Alex Brignall, research analyst and partner, transport and leisure, at finance brokerage Redburn, said Accor had alluded to this deal happening a while ago.

“(Accor) are just separating the brands, which they want, from the assets, which they don’t,” he said, referring to the ownership of the real estate involved.

Bhushan said the Ennismore name also means something in the industry.

“It is a logical combination. I have known (Ennismore founder Sharan Pasricha, now co-CEO with Bhushan) for years, and Ennismore has an incredible management team. There is great scale for development and loyalty, to take the best of both teams under one platform with a common value system for a cutting-edge portfolio,” he said

Of the SBE deal, Bhushan said it was necessary to restructure the company to secure the brands and hotels but not the real estate or restaurants components.

Pollard said the Ennismore deal and its re-creation will allow all the lifestyle brands within the new umbrella to be managed separately and with focus.

“Another advantage is what will recover quickest: leisure, not corporate. That is the sense most commentators have. They will be looking at the scale potential for all these brands, how they can be sized,” she added.

Pollard said executives at Accor and Ennismore have said the goal of the new lifestyle platform is that it should achieve earnings before interest, tax, depreciation and amortization of €100 million ($120 million) by the mid-term, although she is undecided as to what that timescale would be.

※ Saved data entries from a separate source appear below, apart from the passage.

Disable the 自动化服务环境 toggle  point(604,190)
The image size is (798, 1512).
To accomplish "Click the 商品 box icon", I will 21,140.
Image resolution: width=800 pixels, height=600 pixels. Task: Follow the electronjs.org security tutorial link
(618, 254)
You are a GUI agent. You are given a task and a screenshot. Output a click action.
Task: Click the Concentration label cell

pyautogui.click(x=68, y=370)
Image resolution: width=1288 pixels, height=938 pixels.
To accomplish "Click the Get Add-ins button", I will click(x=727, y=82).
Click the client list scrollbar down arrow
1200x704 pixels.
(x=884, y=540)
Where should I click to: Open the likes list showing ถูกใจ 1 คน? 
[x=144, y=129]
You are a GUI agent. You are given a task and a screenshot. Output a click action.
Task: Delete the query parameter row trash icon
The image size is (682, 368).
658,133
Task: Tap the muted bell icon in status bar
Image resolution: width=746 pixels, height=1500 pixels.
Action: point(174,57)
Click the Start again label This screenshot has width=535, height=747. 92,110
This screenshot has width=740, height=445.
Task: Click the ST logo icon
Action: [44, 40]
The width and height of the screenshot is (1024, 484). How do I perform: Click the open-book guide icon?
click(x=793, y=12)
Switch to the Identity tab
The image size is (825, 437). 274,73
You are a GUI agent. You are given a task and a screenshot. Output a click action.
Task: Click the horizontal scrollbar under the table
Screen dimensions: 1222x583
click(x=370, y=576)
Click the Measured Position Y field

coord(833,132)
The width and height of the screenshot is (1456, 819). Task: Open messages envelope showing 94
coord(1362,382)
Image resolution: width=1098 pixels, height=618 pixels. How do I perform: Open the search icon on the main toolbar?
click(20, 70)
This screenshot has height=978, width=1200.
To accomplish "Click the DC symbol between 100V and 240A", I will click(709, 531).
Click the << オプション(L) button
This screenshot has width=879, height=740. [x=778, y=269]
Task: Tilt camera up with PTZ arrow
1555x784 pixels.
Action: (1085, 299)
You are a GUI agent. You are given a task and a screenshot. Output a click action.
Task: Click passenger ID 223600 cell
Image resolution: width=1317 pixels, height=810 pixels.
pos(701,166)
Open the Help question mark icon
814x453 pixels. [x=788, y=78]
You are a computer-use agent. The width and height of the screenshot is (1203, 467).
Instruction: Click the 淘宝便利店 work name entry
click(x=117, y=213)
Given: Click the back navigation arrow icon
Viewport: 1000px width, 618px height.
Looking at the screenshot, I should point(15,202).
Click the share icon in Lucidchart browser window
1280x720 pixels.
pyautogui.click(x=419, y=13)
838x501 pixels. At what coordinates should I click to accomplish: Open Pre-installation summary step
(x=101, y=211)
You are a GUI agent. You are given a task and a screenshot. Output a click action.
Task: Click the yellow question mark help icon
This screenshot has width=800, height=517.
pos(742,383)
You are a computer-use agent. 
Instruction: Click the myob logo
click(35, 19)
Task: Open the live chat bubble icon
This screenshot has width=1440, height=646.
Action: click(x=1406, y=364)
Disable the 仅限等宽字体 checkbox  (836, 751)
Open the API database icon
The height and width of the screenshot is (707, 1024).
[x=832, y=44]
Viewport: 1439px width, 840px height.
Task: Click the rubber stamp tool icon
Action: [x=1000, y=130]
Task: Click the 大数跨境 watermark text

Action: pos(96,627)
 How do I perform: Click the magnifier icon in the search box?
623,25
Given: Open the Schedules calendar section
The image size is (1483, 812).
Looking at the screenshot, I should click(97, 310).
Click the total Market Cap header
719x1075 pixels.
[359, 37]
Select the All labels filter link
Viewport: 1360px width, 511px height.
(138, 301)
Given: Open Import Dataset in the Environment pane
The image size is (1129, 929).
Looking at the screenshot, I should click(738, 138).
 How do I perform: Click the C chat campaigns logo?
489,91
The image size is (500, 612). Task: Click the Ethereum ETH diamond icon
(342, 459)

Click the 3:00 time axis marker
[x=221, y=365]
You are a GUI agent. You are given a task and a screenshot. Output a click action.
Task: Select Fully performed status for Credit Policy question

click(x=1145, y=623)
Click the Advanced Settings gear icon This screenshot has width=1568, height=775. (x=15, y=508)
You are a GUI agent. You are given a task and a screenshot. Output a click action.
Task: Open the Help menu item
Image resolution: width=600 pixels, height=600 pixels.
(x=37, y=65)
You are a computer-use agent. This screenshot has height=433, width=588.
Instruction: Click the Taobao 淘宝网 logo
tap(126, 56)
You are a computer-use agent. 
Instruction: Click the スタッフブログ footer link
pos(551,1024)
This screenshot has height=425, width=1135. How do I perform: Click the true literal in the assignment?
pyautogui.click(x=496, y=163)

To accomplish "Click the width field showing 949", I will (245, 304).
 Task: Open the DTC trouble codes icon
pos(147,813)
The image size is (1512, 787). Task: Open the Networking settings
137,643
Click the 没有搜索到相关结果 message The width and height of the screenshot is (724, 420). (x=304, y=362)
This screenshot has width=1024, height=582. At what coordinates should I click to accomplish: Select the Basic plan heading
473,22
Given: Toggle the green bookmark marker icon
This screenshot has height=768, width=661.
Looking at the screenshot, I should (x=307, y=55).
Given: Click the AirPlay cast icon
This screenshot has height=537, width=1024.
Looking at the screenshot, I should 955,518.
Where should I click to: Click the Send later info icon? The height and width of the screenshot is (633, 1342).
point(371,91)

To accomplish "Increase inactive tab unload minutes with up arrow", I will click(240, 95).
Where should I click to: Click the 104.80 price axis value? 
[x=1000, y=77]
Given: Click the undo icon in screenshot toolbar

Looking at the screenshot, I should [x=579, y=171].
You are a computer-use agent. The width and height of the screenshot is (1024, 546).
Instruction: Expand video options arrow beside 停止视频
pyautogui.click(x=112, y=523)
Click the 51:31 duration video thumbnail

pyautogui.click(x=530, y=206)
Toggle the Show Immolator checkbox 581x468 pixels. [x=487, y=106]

Bhushan said the deals have not come about now due to anything related to COVID-19.

“What we are building is a scalable business that has real authenticity, something that is of vital importance in an asset-light structure,” he said.

He added that Accor still holds some ownership, notably leases in Australia with its Mantra brand, but that those will be offloaded when the timing is right, which is not right now.

“Accor is well above 90% asset-light. The right time to sell is when the market allows that. Now is not the time,” he added.